Collected data entries:
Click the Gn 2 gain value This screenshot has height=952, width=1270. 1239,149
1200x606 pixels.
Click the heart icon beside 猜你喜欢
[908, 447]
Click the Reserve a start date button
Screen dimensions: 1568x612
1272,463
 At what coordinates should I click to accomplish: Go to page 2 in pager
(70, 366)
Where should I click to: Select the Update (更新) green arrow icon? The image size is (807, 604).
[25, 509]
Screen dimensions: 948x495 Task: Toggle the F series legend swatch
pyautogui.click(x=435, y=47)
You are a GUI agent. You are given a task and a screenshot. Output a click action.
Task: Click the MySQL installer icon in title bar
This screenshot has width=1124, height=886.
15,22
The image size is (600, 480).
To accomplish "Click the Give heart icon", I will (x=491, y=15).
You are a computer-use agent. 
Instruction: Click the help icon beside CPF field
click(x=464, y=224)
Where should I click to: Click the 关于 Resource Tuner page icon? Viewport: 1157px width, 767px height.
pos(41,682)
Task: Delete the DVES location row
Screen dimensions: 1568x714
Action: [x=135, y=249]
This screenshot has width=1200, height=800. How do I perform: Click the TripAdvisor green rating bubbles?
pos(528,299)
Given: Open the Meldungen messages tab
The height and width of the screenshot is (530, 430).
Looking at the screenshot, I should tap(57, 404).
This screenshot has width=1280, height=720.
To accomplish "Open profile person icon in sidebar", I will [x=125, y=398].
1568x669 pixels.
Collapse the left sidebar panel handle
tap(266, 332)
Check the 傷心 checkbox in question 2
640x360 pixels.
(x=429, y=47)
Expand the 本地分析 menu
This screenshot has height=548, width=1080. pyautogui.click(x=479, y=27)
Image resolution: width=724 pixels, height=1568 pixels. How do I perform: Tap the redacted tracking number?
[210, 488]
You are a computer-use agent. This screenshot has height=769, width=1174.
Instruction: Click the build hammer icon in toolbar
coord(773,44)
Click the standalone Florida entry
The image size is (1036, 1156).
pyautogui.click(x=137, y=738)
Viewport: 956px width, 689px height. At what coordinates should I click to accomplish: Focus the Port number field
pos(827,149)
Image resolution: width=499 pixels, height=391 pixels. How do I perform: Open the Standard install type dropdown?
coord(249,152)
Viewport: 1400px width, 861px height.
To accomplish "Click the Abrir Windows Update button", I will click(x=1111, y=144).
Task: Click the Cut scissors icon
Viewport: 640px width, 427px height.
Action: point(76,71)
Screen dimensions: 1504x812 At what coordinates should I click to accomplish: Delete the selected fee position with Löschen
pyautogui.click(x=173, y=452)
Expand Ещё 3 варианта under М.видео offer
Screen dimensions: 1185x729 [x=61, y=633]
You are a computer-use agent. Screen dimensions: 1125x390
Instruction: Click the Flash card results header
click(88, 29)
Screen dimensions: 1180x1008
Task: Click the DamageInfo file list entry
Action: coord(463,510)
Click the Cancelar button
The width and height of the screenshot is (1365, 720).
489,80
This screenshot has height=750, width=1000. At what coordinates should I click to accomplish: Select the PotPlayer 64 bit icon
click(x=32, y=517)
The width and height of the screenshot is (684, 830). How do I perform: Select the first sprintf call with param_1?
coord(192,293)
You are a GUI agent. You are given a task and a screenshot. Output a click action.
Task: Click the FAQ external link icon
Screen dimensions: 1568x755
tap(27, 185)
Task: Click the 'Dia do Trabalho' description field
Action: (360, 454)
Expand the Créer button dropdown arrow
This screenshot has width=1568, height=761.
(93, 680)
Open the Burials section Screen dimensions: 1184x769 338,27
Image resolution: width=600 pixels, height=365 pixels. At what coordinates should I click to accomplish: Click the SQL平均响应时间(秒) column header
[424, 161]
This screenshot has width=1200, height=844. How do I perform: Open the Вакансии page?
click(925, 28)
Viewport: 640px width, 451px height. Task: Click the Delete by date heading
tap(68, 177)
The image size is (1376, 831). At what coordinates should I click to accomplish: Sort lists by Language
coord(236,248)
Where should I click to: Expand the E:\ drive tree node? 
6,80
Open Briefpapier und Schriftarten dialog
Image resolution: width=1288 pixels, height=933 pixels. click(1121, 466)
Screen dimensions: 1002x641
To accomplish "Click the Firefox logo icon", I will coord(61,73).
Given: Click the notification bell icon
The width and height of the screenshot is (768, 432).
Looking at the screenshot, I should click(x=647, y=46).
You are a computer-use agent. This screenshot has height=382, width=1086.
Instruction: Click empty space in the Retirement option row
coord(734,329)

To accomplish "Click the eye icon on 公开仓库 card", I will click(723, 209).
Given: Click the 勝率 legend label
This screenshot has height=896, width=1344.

» **What to produce**
Return every record, leaving each line exactly as it was given.

» **Exercise answer**
Click the Gn 2 gain value This screenshot has height=952, width=1270. 1239,149
1200x606 pixels.
Click the heart icon beside 猜你喜欢
[908, 447]
Click the Reserve a start date button
Screen dimensions: 1568x612
1272,463
 At what coordinates should I click to accomplish: Go to page 2 in pager
(70, 366)
Where should I click to: Select the Update (更新) green arrow icon? The image size is (807, 604).
[25, 509]
Screen dimensions: 948x495 Task: Toggle the F series legend swatch
pyautogui.click(x=435, y=47)
You are a GUI agent. You are given a task and a screenshot. Output a click action.
Task: Click the MySQL installer icon in title bar
This screenshot has width=1124, height=886.
15,22
The image size is (600, 480).
To accomplish "Click the Give heart icon", I will (x=491, y=15).
You are a computer-use agent. 
Instruction: Click the help icon beside CPF field
click(x=464, y=224)
Where should I click to: Click the 关于 Resource Tuner page icon? Viewport: 1157px width, 767px height.
pos(41,682)
Task: Delete the DVES location row
Screen dimensions: 1568x714
Action: [x=135, y=249]
This screenshot has width=1200, height=800. How do I perform: Click the TripAdvisor green rating bubbles?
pos(528,299)
Given: Open the Meldungen messages tab
The height and width of the screenshot is (530, 430).
Looking at the screenshot, I should tap(57, 404).
This screenshot has width=1280, height=720.
To accomplish "Open profile person icon in sidebar", I will [x=125, y=398].
1568x669 pixels.
Collapse the left sidebar panel handle
tap(266, 332)
Check the 傷心 checkbox in question 2
640x360 pixels.
(x=429, y=47)
Expand the 本地分析 menu
This screenshot has height=548, width=1080. pyautogui.click(x=479, y=27)
Image resolution: width=724 pixels, height=1568 pixels. How do I perform: Tap the redacted tracking number?
[210, 488]
You are a computer-use agent. This screenshot has height=769, width=1174.
Instruction: Click the build hammer icon in toolbar
coord(773,44)
Click the standalone Florida entry
The image size is (1036, 1156).
pyautogui.click(x=137, y=738)
Viewport: 956px width, 689px height. At what coordinates should I click to accomplish: Focus the Port number field
pos(827,149)
Image resolution: width=499 pixels, height=391 pixels. How do I perform: Open the Standard install type dropdown?
coord(249,152)
Viewport: 1400px width, 861px height.
To accomplish "Click the Abrir Windows Update button", I will click(x=1111, y=144).
Task: Click the Cut scissors icon
Viewport: 640px width, 427px height.
Action: point(76,71)
Screen dimensions: 1504x812 At what coordinates should I click to accomplish: Delete the selected fee position with Löschen
pyautogui.click(x=173, y=452)
Expand Ещё 3 варианта under М.видео offer
Screen dimensions: 1185x729 [x=61, y=633]
You are a computer-use agent. Screen dimensions: 1125x390
Instruction: Click the Flash card results header
click(88, 29)
Screen dimensions: 1180x1008
Task: Click the DamageInfo file list entry
Action: coord(463,510)
Click the Cancelar button
The width and height of the screenshot is (1365, 720).
489,80
This screenshot has height=750, width=1000. At what coordinates should I click to accomplish: Select the PotPlayer 64 bit icon
click(x=32, y=517)
The width and height of the screenshot is (684, 830). How do I perform: Select the first sprintf call with param_1?
coord(192,293)
You are a GUI agent. You are given a task and a screenshot. Output a click action.
Task: Click the FAQ external link icon
Screen dimensions: 1568x755
tap(27, 185)
Task: Click the 'Dia do Trabalho' description field
Action: (360, 454)
Expand the Créer button dropdown arrow
This screenshot has width=1568, height=761.
(93, 680)
Open the Burials section Screen dimensions: 1184x769 338,27
Image resolution: width=600 pixels, height=365 pixels. At what coordinates should I click to accomplish: Click the SQL平均响应时间(秒) column header
[424, 161]
This screenshot has width=1200, height=844. How do I perform: Open the Вакансии page?
click(925, 28)
Viewport: 640px width, 451px height. Task: Click the Delete by date heading
tap(68, 177)
The image size is (1376, 831). At what coordinates should I click to accomplish: Sort lists by Language
coord(236,248)
Where should I click to: Expand the E:\ drive tree node? 
6,80
Open Briefpapier und Schriftarten dialog
Image resolution: width=1288 pixels, height=933 pixels. click(1121, 466)
Screen dimensions: 1002x641
To accomplish "Click the Firefox logo icon", I will coord(61,73).
Given: Click the notification bell icon
The width and height of the screenshot is (768, 432).
Looking at the screenshot, I should click(x=647, y=46).
You are a computer-use agent. This screenshot has height=382, width=1086.
Instruction: Click empty space in the Retirement option row
coord(734,329)

To accomplish "Click the eye icon on 公开仓库 card", I will click(723, 209).
Given: Click the 勝率 legend label
This screenshot has height=896, width=1344.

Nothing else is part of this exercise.